From the moment they are placed in your arms, you are overwhelmed with this immense sense of responsibility. They capture your heart when you hear the first flutter of a heartbeat and the love continues to grow. And although you would never in a million years volunteer for the “Rip Ride Rockit” at Universal Studios, you have unwittingly signed up for a lifetime front row seat to the roller coaster that is parenthood.
From the moment they take their first step, you would do anything to shield them from hurt. You know they are going to stub a toe, fall off their bicycle or skin their knee and your heart aches. That’s just the beginning. Next there is the first trip to the Principal’s office, being omitted from a birthday party or worse, not being picked for the sport’s team and you haven’t even left the single digit age bracket yet.
After this stage, we watch as they move to new schools, filled with the angst of making new friends and the navigating the social pecking order. You witness the first crush and the first breakup. During this time, you heart sinks right along with their own, although by now your support is mostly silent…after all, they are teenagers and “they do know everything.” Are we done yet? Not even close.
We feel their pain wishing with every ounce of our being we could take away the sting, knowing full well these are milestones they must experience just as we did. Knowing this fact does not make it any easier. The challenges are bigger, the stakes are higher and a simple kiss can’t make the booboos go away.
Today, I unknowingly took my reserved front row seat on that exhaustive roller coaster. My son loves tennis. I’m not quite sure he understands the sacrifices required to become as good as he wants; only time will tell, but he has stepped up his game in the past few weeks. The next stage will involve competition…at least two tournaments per month, plus setting time aside to practice serving and using the ball machine for consistency. It is during tournament play where the rubber meets the road. Previous matches have not always resulted in a win which is a difficult concept difficult to grasp. This morning yielded the same result—a complete, unequivocal defeat. Needless to say, our young son exited the match disappointed with his performance, feeling completely talentless, stating he should quit but wanting a reason to continue. Unfortunately during times such as these, a parent’s words of encouragement just don’t seem enough. I gave him the same pep talk and pointed out things he might have done differently when I realized he’d crumbled into an emotional heap in the car seat beside me. Truth be told, these teenagers, for all their bravado, are still children.

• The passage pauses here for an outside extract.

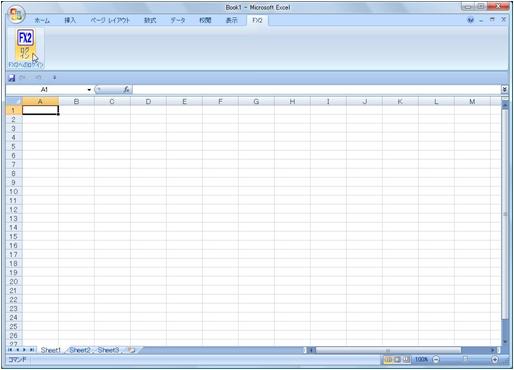Click the 100% zoom level button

We sat in the parking lot of Publix and for the first time, I kept my mouth shut; a first for me, unfortunately. I just let him vent, cry, and pour out his frustration. When he was done, we didn’t talk about it and just went to lunch. As luck would have it, next to our table sat a woman with her two sons. The oldest, probably 8, was having a full blown meltdown, albeit quietly while his younger brother, about 5, looked on. After things had calmed down a bit, the mother stood up to get the food and the napkins. It was during this time the younger brother said something to his older brother. Although we were watching, neither of us could make out the words, however, it became clear within seconds whatever it was displeased the older brother immensely. He gave his brother a deathly glare that could only be described as the most incredible “unibrow stinkeye” we had ever seen, again and again. We broke up laughing.

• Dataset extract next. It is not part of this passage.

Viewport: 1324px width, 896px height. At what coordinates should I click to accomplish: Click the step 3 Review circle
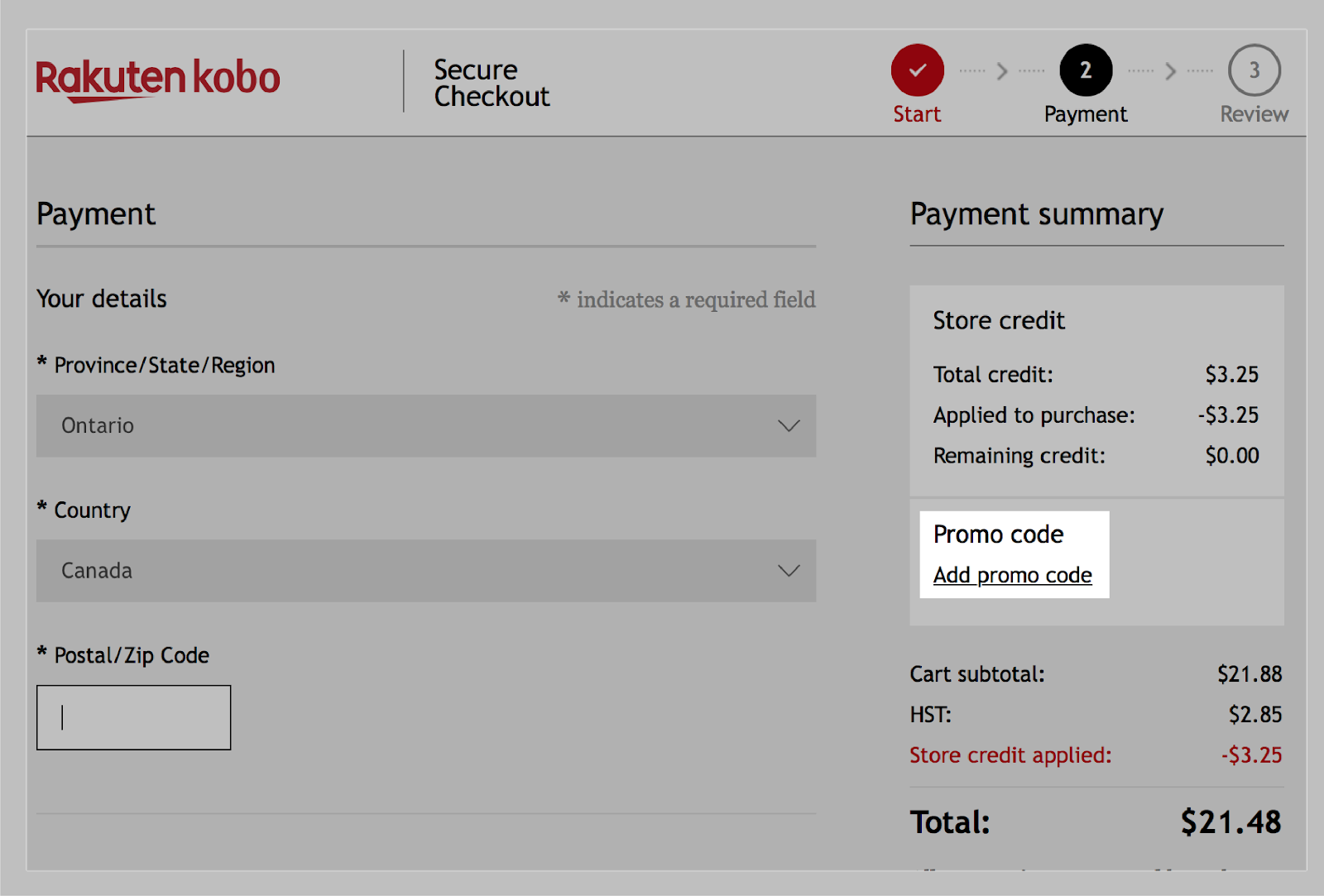(1254, 70)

I don’t exactly know what happened to my son during those hours between matches. What I do know is when he walked out on the court later that afternoon, he was different. He carried his head high, walked with purpose and carried a positive attitude ready to listen to the little voices of his coaches he carries in his head. Without fanfare or hullabaloo my son had grown up on his own…he had turned the lemons from the morning into afternoon lemonade. Every time he looked at me during the match, he gave me a confident nod. Gone were the outbursts of exasperation and the barely audible swear words. When he walked off the court after losing 6-2, 6-4, he proudly told me, “I think that’s the best I’ve ever played.”
I couldn’t agree more.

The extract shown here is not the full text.